Playing the ultimate conspiracy theorist, you could say that Padme didn't die, that the funeral was a farce for show (she's got the preggo belly in the funeral, so it's obviously at least a PARTIAL show) and that she went on to live in secrecy with the Organas or something. That's just too much of a stretch, and it's not supported by the film. So instead, we have Leia waxing nostalgic about Bail Organa's wife, Padme biting it for no reason, and the twins split up so that they can one day defeat the Empire DESPITE the fact that Yoda wants nothing to do with training Luke, and that Yoda has to remind Obi-Wan that "there is another" when Obi-Wan claims that Luke is their last hope. Stupid, stupid, stupid.

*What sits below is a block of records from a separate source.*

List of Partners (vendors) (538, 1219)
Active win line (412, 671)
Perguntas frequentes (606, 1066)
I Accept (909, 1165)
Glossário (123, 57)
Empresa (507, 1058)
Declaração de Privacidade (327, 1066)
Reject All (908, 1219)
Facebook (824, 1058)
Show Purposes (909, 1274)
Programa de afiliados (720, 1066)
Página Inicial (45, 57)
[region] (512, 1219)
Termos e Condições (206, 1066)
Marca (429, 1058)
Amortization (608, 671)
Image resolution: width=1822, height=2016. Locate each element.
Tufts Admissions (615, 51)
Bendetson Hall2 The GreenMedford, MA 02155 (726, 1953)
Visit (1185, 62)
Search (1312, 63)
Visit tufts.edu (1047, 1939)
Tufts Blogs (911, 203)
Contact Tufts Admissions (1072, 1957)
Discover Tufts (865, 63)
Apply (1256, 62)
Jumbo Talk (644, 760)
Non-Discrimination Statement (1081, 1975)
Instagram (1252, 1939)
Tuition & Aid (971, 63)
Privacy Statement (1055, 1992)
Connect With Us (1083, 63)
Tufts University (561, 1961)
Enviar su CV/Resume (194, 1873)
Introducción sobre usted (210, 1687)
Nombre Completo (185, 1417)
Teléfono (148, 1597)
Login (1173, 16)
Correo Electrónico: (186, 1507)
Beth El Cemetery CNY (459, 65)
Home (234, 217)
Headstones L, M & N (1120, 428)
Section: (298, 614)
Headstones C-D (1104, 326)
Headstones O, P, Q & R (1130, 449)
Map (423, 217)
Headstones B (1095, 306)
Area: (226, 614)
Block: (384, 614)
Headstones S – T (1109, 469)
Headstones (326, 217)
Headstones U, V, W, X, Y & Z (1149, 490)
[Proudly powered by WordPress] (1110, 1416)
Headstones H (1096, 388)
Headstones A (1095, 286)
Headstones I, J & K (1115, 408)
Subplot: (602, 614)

Don't worry, I have a firm grip on reality and I know that none of this actually matters and that none of it diminishes my enjoyment of the movies to the point that I wish I'd never seen them. But still, it makes you wonder in a kind of meta-saga way, what the whole thing would have been like if Lucas had had his head on straight and had been able to get the prequels right the way he did the originals. I enjoy all 6 movies, and there are pure Star Wars parts in the new ones that I love even more than the originals. Thanks to these kinds of questions though, there will always be a great 'what if' out there, and that's kind of sad.